## What to do:
Copy out every line in the entries below that includes "عبداللهی".

## Information shown:

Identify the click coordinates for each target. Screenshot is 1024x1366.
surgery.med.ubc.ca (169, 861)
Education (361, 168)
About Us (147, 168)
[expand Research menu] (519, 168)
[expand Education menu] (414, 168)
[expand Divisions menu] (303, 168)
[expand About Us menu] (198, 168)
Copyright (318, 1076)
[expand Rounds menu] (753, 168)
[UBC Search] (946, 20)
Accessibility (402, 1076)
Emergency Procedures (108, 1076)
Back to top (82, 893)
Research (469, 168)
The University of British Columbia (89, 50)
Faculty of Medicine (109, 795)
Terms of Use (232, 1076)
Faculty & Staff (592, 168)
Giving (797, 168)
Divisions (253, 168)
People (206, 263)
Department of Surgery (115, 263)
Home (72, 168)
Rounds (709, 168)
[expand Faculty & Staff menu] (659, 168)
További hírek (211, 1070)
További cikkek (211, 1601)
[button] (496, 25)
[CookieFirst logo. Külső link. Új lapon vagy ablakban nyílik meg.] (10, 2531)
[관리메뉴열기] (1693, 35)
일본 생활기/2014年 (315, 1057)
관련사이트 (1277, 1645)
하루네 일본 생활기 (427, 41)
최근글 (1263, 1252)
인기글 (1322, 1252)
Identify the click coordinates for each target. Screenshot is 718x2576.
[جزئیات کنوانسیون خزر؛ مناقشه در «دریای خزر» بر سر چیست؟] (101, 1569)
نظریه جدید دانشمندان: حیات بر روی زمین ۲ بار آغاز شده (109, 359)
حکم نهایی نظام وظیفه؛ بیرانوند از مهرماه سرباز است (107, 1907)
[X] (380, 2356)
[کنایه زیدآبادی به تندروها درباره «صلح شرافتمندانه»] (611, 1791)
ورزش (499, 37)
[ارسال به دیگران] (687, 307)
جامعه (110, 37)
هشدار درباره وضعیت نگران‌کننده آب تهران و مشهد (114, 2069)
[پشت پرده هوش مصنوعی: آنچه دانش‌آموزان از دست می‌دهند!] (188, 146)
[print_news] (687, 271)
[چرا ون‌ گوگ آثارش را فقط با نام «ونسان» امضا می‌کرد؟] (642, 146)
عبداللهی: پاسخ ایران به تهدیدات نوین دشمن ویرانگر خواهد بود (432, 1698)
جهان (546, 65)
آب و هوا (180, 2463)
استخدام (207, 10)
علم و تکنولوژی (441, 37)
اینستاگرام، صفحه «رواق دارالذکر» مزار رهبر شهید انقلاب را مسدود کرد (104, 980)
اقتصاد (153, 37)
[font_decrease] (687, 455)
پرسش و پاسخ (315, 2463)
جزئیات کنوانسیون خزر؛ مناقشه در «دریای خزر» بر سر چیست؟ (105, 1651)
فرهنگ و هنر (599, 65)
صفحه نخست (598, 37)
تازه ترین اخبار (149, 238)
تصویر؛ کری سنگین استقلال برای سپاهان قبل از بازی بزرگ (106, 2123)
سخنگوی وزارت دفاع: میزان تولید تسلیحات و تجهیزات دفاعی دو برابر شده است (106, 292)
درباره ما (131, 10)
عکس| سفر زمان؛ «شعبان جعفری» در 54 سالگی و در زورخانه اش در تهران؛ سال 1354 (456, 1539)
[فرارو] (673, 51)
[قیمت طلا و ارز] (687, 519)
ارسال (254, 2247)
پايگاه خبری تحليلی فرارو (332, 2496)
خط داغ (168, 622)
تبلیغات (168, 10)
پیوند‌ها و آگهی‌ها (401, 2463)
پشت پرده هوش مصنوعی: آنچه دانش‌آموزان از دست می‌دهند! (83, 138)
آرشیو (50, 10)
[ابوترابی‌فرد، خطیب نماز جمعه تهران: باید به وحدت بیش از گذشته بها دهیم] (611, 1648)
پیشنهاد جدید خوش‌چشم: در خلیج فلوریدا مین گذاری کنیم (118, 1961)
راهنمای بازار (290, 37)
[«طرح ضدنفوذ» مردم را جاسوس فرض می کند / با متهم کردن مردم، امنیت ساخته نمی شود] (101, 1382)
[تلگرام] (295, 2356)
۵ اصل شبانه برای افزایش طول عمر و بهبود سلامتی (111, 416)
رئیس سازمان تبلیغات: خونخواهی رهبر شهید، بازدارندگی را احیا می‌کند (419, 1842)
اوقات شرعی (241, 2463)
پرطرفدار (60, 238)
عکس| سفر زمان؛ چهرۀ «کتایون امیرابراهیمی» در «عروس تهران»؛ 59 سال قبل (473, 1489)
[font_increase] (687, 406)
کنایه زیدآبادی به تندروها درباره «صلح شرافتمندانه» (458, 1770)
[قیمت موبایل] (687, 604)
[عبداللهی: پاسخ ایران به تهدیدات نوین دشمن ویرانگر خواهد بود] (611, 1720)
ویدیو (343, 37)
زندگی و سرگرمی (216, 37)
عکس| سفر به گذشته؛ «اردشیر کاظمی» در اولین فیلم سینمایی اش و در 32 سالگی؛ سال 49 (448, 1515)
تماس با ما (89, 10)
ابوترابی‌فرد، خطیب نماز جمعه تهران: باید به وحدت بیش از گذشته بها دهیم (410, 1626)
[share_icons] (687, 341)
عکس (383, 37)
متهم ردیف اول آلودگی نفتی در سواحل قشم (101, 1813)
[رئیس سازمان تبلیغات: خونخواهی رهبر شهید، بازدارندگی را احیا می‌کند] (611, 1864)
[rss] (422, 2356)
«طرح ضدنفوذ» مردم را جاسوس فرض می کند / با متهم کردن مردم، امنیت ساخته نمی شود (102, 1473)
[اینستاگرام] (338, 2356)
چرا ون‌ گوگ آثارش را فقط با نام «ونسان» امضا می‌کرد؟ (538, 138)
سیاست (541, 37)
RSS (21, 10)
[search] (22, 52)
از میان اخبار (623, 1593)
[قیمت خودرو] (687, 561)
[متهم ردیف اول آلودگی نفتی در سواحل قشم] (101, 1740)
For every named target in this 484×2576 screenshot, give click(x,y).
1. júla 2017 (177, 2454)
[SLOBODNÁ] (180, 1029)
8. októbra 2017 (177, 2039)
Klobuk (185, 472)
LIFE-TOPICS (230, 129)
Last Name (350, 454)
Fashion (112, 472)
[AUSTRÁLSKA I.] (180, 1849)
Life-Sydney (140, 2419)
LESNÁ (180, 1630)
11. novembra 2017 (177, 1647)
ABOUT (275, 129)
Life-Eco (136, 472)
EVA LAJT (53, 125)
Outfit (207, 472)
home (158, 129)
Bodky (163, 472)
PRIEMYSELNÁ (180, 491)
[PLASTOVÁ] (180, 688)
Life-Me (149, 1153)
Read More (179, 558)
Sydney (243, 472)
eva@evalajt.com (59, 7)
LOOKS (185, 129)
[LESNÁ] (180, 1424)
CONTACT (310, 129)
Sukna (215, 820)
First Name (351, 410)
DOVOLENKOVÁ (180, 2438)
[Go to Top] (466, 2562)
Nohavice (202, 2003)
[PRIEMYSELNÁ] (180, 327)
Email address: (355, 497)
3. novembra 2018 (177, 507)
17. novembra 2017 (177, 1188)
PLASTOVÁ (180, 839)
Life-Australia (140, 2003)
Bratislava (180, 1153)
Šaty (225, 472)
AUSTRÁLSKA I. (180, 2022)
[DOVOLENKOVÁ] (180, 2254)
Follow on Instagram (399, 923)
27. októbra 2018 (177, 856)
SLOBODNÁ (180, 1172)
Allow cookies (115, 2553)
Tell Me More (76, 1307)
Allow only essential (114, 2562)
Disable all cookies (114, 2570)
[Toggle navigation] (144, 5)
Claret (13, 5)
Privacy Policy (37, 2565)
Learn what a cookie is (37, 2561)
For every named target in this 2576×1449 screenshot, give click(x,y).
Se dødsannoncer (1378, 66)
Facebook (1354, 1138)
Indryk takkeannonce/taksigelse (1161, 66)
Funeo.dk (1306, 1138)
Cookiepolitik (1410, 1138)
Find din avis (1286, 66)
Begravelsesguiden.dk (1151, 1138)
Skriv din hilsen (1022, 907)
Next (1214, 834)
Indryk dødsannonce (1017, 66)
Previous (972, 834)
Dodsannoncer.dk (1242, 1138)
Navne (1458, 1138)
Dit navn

## Answer box:
عبداللهی: پاسخ ایران به تهدیدات نوین دشمن ویرانگر خواهد بود (432, 1698)
[عبداللهی: پاسخ ایران به تهدیدات نوین دشمن ویرانگر خواهد بود] (611, 1720)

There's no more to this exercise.